(Recorded data)
====

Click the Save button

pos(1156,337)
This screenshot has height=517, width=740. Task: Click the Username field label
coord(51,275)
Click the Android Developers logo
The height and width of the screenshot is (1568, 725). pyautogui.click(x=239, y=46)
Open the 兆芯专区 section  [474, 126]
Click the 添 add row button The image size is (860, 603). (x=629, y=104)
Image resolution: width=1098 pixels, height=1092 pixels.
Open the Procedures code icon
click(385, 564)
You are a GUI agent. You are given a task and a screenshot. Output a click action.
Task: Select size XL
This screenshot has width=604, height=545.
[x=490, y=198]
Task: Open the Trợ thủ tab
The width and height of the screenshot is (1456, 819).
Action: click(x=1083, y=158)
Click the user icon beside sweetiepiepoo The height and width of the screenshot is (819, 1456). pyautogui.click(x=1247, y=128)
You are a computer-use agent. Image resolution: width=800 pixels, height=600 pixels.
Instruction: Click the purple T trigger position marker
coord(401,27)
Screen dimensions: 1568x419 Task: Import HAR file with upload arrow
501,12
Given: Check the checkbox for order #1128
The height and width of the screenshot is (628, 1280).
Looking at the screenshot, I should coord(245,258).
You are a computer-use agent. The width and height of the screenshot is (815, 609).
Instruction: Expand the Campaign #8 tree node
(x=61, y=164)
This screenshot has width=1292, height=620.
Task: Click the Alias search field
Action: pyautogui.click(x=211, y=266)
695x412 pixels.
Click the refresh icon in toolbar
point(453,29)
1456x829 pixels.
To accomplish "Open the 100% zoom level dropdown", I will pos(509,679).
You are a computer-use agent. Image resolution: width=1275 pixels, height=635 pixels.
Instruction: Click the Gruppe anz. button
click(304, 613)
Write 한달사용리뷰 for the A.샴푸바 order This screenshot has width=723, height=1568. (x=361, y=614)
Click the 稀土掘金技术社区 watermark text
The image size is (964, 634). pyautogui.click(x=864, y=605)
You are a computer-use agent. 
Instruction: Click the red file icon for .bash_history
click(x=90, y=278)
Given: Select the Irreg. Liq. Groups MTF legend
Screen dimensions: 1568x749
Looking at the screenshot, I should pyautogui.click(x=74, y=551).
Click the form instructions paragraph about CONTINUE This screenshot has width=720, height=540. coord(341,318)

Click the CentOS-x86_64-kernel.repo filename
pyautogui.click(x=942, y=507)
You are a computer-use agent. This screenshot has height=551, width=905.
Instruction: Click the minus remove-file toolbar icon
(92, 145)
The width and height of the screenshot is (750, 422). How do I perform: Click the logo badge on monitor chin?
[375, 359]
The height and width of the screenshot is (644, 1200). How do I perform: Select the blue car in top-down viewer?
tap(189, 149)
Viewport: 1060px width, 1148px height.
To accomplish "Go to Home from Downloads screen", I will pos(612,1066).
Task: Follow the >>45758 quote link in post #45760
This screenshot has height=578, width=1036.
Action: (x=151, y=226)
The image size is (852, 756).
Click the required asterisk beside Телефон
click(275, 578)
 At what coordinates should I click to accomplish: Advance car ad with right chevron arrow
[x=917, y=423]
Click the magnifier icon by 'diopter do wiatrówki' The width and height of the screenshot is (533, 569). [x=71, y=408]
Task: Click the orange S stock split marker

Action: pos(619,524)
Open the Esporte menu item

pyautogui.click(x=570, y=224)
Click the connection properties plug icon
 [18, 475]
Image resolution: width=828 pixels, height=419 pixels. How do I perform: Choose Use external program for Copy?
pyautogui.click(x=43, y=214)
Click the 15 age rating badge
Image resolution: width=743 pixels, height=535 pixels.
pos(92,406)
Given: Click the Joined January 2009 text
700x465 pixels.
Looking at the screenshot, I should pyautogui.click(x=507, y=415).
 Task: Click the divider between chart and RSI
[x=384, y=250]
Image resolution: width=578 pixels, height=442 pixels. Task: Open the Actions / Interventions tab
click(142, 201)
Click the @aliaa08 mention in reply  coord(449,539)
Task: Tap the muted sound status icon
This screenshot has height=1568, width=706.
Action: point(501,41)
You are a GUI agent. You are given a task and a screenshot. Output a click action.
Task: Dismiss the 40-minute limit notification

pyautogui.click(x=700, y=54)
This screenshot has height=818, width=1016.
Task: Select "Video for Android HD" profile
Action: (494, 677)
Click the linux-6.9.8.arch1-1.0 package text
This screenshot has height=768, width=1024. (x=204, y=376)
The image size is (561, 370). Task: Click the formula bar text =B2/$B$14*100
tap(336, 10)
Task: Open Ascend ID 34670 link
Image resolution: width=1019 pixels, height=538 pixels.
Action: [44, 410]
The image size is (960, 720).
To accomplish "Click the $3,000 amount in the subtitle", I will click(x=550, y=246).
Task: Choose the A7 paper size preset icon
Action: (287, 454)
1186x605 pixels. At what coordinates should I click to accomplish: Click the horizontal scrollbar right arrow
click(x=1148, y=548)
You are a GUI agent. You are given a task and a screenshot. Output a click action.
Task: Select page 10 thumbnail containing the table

====

- _Try it_
Please make an exact copy of the lines above from the line with "Open the 兆芯专区" through the line with "You are a computer-use agent. The", both ends included.

- _Answer for the task_
Open the 兆芯专区 section  [474, 126]
Click the 添 add row button The image size is (860, 603). (x=629, y=104)
Image resolution: width=1098 pixels, height=1092 pixels.
Open the Procedures code icon
click(385, 564)
You are a GUI agent. You are given a task and a screenshot. Output a click action.
Task: Select size XL
This screenshot has width=604, height=545.
[x=490, y=198]
Task: Open the Trợ thủ tab
The width and height of the screenshot is (1456, 819).
Action: click(x=1083, y=158)
Click the user icon beside sweetiepiepoo The height and width of the screenshot is (819, 1456). pyautogui.click(x=1247, y=128)
You are a computer-use agent. Image resolution: width=800 pixels, height=600 pixels.
Instruction: Click the purple T trigger position marker
coord(401,27)
Screen dimensions: 1568x419 Task: Import HAR file with upload arrow
501,12
Given: Check the checkbox for order #1128
The height and width of the screenshot is (628, 1280).
Looking at the screenshot, I should coord(245,258).
You are a computer-use agent. The width and height of the screenshot is (815, 609).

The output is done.